Return each record shown beneath, word for word.
(Provided records begins)
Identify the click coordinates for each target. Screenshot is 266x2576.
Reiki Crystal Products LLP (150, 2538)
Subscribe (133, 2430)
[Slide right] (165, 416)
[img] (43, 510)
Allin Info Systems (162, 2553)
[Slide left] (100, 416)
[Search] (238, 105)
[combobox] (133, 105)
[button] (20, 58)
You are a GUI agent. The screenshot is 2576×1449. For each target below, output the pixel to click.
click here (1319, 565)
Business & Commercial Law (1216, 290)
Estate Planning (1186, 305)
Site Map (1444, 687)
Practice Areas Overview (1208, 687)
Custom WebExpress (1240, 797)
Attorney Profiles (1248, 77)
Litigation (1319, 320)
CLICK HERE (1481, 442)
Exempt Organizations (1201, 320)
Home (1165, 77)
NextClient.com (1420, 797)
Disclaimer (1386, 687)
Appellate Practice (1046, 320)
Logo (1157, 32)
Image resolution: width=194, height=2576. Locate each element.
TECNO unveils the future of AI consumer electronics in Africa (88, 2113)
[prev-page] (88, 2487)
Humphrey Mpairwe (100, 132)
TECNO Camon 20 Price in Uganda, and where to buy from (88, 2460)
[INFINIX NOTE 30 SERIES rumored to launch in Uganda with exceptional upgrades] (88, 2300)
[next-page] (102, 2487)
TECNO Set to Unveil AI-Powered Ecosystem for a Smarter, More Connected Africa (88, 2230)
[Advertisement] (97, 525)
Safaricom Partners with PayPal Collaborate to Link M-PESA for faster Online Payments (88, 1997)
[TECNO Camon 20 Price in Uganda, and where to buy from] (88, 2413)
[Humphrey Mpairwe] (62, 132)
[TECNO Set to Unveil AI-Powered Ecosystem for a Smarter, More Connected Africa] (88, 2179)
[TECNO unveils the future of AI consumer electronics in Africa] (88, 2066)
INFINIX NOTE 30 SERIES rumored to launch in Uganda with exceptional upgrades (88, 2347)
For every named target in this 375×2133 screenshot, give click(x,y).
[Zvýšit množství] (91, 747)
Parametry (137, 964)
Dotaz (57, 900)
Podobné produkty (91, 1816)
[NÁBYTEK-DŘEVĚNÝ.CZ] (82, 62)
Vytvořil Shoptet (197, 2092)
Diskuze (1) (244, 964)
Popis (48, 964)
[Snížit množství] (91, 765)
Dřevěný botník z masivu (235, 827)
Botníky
(Provided records ends)
### Task response
Identify the click coordinates for each target. Screenshot is 266x2576.
Reiki Crystal Products LLP (150, 2538)
Subscribe (133, 2430)
[Slide right] (165, 416)
[img] (43, 510)
Allin Info Systems (162, 2553)
[Slide left] (100, 416)
[Search] (238, 105)
[combobox] (133, 105)
[button] (20, 58)
You are a GUI agent. The screenshot is 2576×1449. For each target below, output the pixel to click.
click here (1319, 565)
Business & Commercial Law (1216, 290)
Estate Planning (1186, 305)
Site Map (1444, 687)
Practice Areas Overview (1208, 687)
Custom WebExpress (1240, 797)
Attorney Profiles (1248, 77)
Litigation (1319, 320)
CLICK HERE (1481, 442)
Exempt Organizations (1201, 320)
Home (1165, 77)
NextClient.com (1420, 797)
Disclaimer (1386, 687)
Appellate Practice (1046, 320)
Logo (1157, 32)
Image resolution: width=194, height=2576. Locate each element.
TECNO unveils the future of AI consumer electronics in Africa (88, 2113)
[prev-page] (88, 2487)
Humphrey Mpairwe (100, 132)
TECNO Camon 20 Price in Uganda, and where to buy from (88, 2460)
[INFINIX NOTE 30 SERIES rumored to launch in Uganda with exceptional upgrades] (88, 2300)
[next-page] (102, 2487)
TECNO Set to Unveil AI-Powered Ecosystem for a Smarter, More Connected Africa (88, 2230)
[Advertisement] (97, 525)
Safaricom Partners with PayPal Collaborate to Link M-PESA for faster Online Payments (88, 1997)
[TECNO Camon 20 Price in Uganda, and where to buy from] (88, 2413)
[Humphrey Mpairwe] (62, 132)
[TECNO Set to Unveil AI-Powered Ecosystem for a Smarter, More Connected Africa] (88, 2179)
[TECNO unveils the future of AI consumer electronics in Africa] (88, 2066)
INFINIX NOTE 30 SERIES rumored to launch in Uganda with exceptional upgrades (88, 2347)
For every named target in this 375×2133 screenshot, give click(x,y).
[Zvýšit množství] (91, 747)
Parametry (137, 964)
Dotaz (57, 900)
Podobné produkty (91, 1816)
[NÁBYTEK-DŘEVĚNÝ.CZ] (82, 62)
Vytvořil Shoptet (197, 2092)
Diskuze (1) (244, 964)
Popis (48, 964)
[Snížit množství] (91, 765)
Dřevěný botník z masivu (235, 827)
Botníky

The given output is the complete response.